Huckleberry Finn and Tom Sawyer are Mark Twain’s two most memorable characters. Tom Sawyer and Huck Finn experience a life of adventure in and out of role-play, weaving through danger with a childish disregard for personal well being. Even though they are quite alike due to age and hometown, their differences outweigh their similarities. Some of these differences include their upbringing, education, and morality.
Tom’s upbringing is typical for this time period. He belongs to a middle class family made up of himself, his Aunt Polly, and his half brother, Sid. Tom is obsessed with stories of heroes and villains.
He spends his spare time trying to pull together a group of robbers made of the other boys in the neighborhood. Huck’s father is a poor alcoholic who habitually beats his son when he is drunk. All their money goes to support his addiction. In The Adventures of Tom Sawyer, Huckleberry Finn and Tom Sawyer find $6000 and the Widow Douglas adopts Huck to “sivilize” him. The Widow’s house is the only place where Huck lives as a human being. He wears nice clothes, eats well, and attends school and church on a regular basis.Growing up in a structured household, Tom has been forced to attend school ever since he reached the proper age to do so.

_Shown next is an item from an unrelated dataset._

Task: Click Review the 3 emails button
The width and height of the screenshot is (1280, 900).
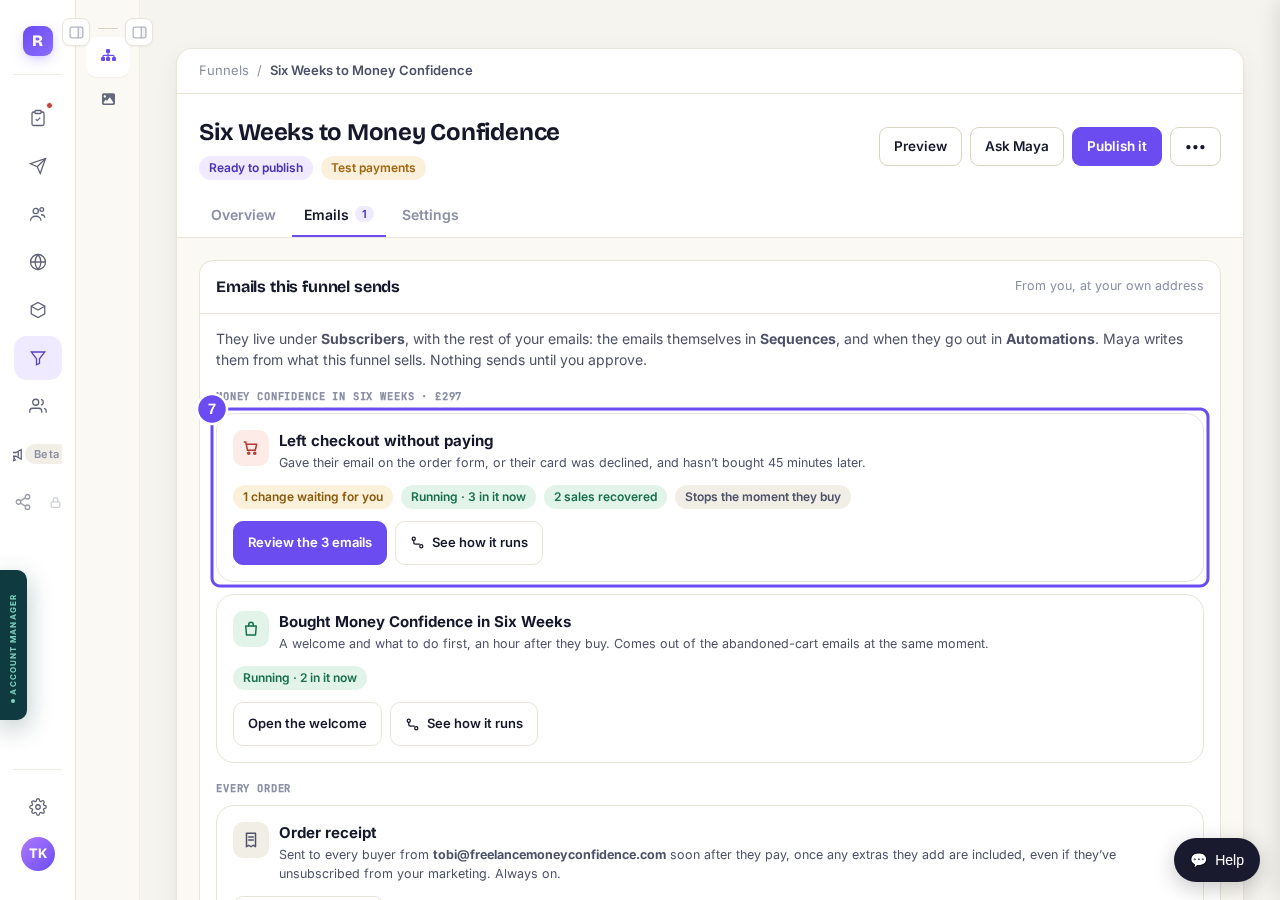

Huck’s only academic experience is when the Widow Douglas tries to civilize him after Tom and he finds the $6000 in a cave. She forces him to attend school and he learns how to read and write. He has been attending school for over a year when his father shows up and steals him from the Widow. He takes him deep into the woods, and tells him, “You drop that school, you hear? I’ll learn people to bring up a boy to put on airs over his own father and let on to be better’n’ what he is.
You lemme catch you fooling around that school again, you hear I can’t read; and here you’re a-swelling yourself up like this. I ain’t the man to stand it-you hear?” (20) After this, Huck is forbidden to attend school and is forced to stay in a run down shack in the woods, isolated from his friends and the stable life he was finally adapting to.Tom has been raised in a society with morals and values; a society where black people are slaves to the whites and Christianity is the only way to go. However, Tom is bent on being a criminal, and he will do exactly the opposite of what he feels is right to accomplish this goal. Huck was raised away from the society that Tom grew up in. He knows that the world around him, embraces their code of ethics, and tries to abide by them, but he cannot force himself to do what he feels is unjust and evil, like turning Jim in instead of lying to everyone to protect his friend. Tom wants to cause trouble, while Huck indirectly causes trouble by doing what he feels obligated to by conscience.
One example of Huck trying to cause minimal trouble while doing what he feels is right is when Tom and he are trying to free Jim. Huck simply suggests that they steal the key and sneak him away on the raft. This isn’t sufficient to Tom, because there is no danger involved.
Tom comes up with an elaborate plan that will take weeks to complete. He involves everything that he had learned from books, such as Jim has to grow a flower in his cell with his tears before he can escape. Tom Sawyer spends his time trying to get into a more complex situation through use of his self-proclaimed intelligence, while Huck merely uses reason as a means of getting out of situations.Tom and Huck are very different people. As boys, they share a common interest in adventure seeking, but on a deeper level Huck Finn is much more of an upstanding individual.
Huck will develop a sense of self-assurance as he grows older, and may be able to avoid the mistakes of his father and become something worthwhile as an adult. However, Tom’s since of adventure will carry over to his adult life, and he will content himself with being a scam artist not unlike the King and the Duke.